期首期末の仕掛品が存在しないケースなので、難なく解けたと思います。
注意点としては、「4kgのK製品を製造するための標準作業時間は2時間である。」という指示です。通常、この手の問題を解く際には、「投入5kgを完成させるための標準作業時間は2時間である。」という標準能率を使用してSHやS’Hを計算します。

第3問:事業部制(内部振替価格の決定)

事業部制では、「各事業部(長)の業績評価」と「内部振替価格の決定」とが計算論点となりますが、本問では、内部振替価格が中心的に問われています。

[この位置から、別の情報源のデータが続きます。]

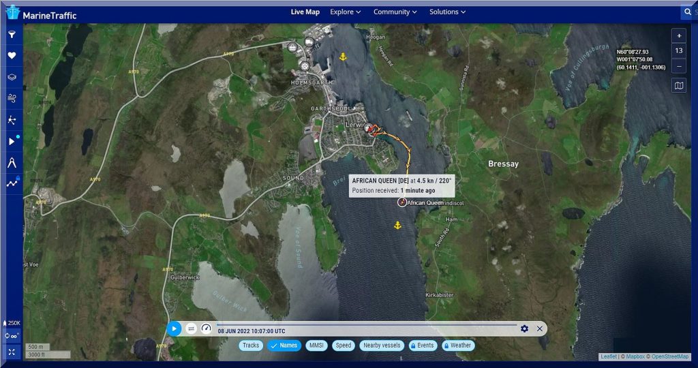The image size is (698, 368).
Task: Click the heart favorites icon in sidebar
Action: (x=12, y=56)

全部標準原価基準による内部振替価格によると、供給事業部(S事業部)において、振替製品(製品X)に係る営業利益がゼロになってしまうため、問2では、全部標準原価に2%を上乗せした金額を内部振替価格としています。しかし、このコストプラス法によると、「受入事業部の変動費」と「全社的な差額原価」とが一致しないため、「最終製品の受注の可否について、受入事業部が誤った意思決定を行う可能性がある。」という問題点が残ることになります。本問においても、受入事業部であるD事業部では、製品Zを販売した方が営業利益期が減少するため、たとえ全社的には製品Zを生産販売した方が有利であったとしても、D事業部は自己の営業利益が減少することを嫌って、製品Zの生産を行わない意思決定をしてしまいます。そこで、D事業部が製品Zを生産するよう動機づけられるように、問3では、増加する営業利益を折半するような内部振替価格を設定している、というのが第3問全体のストーリーです。
このような背景が理解できるようになると、問題を解いていても、楽しい気持ちになれます。